The CPJ is not a “job,” and we do not get “paid.” We don’t even “work.” We have responsibilities, and are held accountable for those responsibilities by the mere fact that we are members of the organization. We don’t need to know a certain amount before coming into a position at the CPJ (seriously, I am a managing editor after only 3 years of being involved in journalism of any sort; that tells you something), but we are encouraged to learn while we’re at the CPJ–hence the designation of the CPJ being a “learning laboratory.”

Anyway, as my position indicates, I am responsible for the print edition of the paper, which is weekly. The first paper came off the presses today, and I got to watch it happen. I was given a copy right then and there, with that picture on the cover that I took and the cover design that I did. I was (and am) so proud of that thing.

So… why do I feel guilty? The thing about the CPJ is that, since we don’t “work,” we don’t have hours, so technically we are at liberty to leave whenever we want. But since we are responsible and accountable for certain tasks, they should be priority. Plus, there is always the chance that more may come up, or tasks may be delegated, and there is the real looming responsibility of the actual publication. So “leadership” (the business manager, associate business manager, editor in chief, associate editor, web managing editor, and print managing editor) are usually under the impression that other members will be (or should be) as dedicated to producing the overall result as we are. Well, frankly, sometimes they just aren’t.

That should be fine with us. I mean, technically their position has certain responsibilities assigned to it, and if they take care of those they are free to lead a life. The problem is that we get so caught up in what has to be done, and usually we are so short-staffed, that we feel the need to delegate tasks to these people that somehow have gotten done with their section early.

…Ok, I’m tired of explaining this, so the short version is that there is A TON of guilt-tripping in the CPJ. Shhhh, don’t tell anyone.

I felt the guilt pressure almost all of last year in my various positions, as well as this past summer when I was at home having a normal life when everyone else was at the office having responsibilities in which I was expected to take part or share.
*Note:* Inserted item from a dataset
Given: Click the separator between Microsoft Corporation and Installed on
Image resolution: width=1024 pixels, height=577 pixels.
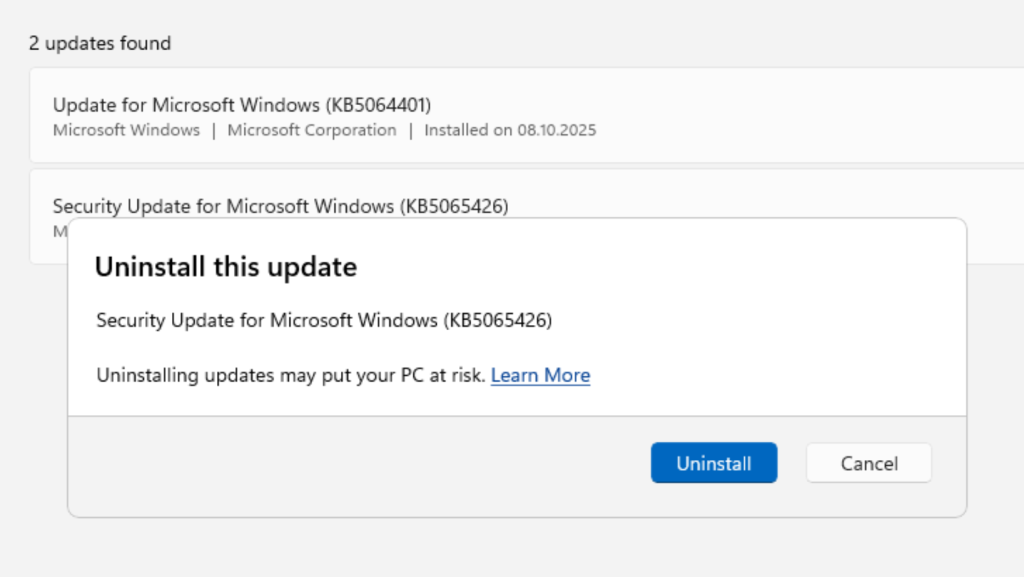Looking at the screenshot, I should (410, 130).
So though I never told anyone when I came back this year, my ultimate goal is to never guilt trip someone. If someone is done and says something like “…so…I think I’ll head out now,” I can respond with no more than, “all right. If you find you have more time, let us know if you’re free and we can give you something to do.” That’s it. Because I am so fed up with these people being presented with that situation of someone wanting to leave and saying, “well… ok… it would be great if you could stay a while longer, because there’s a lot left to do…”

What BS. Suck it up and do some work yourself. Last night was production night, and I felt like I did a ton because we were short-staffed and people left. And I was fine with it. I am at the CPJ because I have an extreme passion for journalism. And I want that passion to show through my drive and motivation to put out a quality paper without too much perfectionism. Actually, I can’t imagine what it would be like if we had a full staff. What would I do?!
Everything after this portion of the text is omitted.